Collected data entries
···
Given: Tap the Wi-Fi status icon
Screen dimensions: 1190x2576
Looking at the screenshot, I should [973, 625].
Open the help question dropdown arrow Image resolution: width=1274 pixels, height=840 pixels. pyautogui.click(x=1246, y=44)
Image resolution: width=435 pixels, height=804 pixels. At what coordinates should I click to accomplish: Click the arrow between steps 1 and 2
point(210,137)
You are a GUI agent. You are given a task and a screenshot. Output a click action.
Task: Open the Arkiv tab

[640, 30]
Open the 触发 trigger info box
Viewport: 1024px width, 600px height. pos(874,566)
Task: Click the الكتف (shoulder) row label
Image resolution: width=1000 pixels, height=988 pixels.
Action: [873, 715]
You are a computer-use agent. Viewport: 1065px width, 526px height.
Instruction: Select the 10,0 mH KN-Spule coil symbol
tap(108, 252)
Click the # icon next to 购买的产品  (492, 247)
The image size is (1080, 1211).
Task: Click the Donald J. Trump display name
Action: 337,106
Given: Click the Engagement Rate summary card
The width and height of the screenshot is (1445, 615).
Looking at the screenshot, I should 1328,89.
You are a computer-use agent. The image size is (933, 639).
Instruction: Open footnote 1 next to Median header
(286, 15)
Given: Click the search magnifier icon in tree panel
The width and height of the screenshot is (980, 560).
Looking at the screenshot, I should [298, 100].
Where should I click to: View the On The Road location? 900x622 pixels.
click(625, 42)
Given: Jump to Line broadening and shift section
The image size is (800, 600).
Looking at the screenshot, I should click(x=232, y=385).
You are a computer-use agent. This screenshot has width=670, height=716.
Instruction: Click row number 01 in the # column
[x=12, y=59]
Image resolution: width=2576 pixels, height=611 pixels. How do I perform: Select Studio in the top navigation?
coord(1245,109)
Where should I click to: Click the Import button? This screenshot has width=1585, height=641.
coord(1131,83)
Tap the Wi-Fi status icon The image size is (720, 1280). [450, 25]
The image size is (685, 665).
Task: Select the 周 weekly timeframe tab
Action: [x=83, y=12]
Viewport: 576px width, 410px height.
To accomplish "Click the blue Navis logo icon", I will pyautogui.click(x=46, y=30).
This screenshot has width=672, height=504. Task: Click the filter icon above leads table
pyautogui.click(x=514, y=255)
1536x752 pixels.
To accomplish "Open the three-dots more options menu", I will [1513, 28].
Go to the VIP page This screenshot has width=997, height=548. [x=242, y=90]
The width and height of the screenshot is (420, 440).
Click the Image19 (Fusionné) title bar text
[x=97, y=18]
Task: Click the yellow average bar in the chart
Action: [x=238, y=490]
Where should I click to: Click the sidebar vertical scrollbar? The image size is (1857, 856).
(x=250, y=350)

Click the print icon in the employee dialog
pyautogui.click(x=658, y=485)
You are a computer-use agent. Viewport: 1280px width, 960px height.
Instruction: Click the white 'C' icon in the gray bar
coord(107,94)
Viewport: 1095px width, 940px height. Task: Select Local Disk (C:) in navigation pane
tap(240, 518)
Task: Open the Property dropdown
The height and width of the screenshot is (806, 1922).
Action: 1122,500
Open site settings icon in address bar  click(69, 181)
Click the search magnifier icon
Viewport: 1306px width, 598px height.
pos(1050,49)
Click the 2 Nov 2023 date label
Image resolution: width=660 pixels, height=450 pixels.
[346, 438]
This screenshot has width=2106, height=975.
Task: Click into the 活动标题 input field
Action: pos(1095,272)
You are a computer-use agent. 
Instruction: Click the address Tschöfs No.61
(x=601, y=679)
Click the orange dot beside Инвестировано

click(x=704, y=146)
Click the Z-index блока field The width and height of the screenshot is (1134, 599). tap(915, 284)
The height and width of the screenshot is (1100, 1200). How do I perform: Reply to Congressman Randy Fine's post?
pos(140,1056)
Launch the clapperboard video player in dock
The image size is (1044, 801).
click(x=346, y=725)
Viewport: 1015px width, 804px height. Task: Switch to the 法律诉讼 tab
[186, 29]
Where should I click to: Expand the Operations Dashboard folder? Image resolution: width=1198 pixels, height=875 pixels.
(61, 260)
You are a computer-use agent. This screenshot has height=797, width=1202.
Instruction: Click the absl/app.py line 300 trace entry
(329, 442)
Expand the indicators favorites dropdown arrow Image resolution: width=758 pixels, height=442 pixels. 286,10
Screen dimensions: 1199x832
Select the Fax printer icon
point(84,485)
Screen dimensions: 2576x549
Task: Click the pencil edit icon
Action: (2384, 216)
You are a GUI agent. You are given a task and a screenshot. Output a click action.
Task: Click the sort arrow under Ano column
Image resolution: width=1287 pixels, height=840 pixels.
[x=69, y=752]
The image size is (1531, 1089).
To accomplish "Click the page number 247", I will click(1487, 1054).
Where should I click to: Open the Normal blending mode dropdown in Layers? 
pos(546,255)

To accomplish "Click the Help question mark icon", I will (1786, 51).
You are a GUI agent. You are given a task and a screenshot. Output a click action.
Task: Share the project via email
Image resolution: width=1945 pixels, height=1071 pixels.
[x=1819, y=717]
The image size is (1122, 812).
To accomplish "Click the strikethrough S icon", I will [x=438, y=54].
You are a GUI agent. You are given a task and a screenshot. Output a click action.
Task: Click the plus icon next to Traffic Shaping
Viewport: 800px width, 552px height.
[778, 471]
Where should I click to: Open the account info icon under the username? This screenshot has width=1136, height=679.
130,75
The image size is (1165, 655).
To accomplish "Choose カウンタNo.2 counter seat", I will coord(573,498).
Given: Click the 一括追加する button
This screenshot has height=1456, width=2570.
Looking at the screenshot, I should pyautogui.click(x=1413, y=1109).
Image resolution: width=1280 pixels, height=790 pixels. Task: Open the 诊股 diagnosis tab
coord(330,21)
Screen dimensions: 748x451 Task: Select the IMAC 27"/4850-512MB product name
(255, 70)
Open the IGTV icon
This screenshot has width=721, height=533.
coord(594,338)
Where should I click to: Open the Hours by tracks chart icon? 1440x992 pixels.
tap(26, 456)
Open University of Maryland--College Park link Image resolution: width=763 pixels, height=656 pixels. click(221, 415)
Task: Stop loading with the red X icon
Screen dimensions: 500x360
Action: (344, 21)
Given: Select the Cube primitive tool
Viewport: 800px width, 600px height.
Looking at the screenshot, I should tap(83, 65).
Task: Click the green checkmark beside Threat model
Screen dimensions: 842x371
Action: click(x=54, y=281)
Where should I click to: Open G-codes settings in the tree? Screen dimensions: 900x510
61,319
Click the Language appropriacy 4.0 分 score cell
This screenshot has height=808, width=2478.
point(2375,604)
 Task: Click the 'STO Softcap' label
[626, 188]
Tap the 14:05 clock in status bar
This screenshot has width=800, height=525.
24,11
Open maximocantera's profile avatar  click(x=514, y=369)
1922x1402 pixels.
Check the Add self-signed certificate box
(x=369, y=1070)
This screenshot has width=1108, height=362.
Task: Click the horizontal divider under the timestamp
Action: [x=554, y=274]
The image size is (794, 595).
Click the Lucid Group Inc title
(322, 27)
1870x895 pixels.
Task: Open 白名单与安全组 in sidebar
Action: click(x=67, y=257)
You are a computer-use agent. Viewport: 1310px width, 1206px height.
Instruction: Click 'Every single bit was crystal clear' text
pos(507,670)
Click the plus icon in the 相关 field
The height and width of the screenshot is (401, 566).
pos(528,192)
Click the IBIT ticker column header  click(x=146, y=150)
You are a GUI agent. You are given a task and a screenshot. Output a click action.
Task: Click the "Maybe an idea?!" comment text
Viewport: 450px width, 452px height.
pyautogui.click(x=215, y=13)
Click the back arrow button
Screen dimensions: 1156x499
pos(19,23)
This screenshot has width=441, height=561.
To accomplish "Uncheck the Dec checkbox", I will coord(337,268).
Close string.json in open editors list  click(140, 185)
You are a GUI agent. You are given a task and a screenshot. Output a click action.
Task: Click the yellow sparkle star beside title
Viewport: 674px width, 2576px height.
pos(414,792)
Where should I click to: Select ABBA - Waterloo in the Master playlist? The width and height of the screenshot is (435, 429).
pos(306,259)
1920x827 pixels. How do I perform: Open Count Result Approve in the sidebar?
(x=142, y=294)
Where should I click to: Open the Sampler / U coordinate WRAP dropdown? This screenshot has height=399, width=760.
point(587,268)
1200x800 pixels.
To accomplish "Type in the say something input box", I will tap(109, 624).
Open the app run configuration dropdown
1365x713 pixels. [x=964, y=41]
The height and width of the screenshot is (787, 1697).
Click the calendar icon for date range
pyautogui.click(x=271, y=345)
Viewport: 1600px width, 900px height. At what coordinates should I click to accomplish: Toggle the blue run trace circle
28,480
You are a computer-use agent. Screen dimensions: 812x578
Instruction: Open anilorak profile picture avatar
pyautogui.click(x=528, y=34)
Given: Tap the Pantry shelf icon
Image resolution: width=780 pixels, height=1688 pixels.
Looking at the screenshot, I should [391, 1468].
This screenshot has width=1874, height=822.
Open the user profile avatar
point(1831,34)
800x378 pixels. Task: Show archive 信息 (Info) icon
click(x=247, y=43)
···
* _Required action_
Beginning with the line above that contains "Tap the 14:05 clock in status bar", copy each line exactly up to and including the line that contains "You are a computer-use agent. Viewport: 1310px", and go no further.

* _Expected answer_
Tap the 14:05 clock in status bar
This screenshot has width=800, height=525.
24,11
Open maximocantera's profile avatar  click(x=514, y=369)
1922x1402 pixels.
Check the Add self-signed certificate box
(x=369, y=1070)
This screenshot has width=1108, height=362.
Task: Click the horizontal divider under the timestamp
Action: [x=554, y=274]
The image size is (794, 595).
Click the Lucid Group Inc title
(322, 27)
1870x895 pixels.
Task: Open 白名单与安全组 in sidebar
Action: click(x=67, y=257)
You are a computer-use agent. Viewport: 1310px width, 1206px height.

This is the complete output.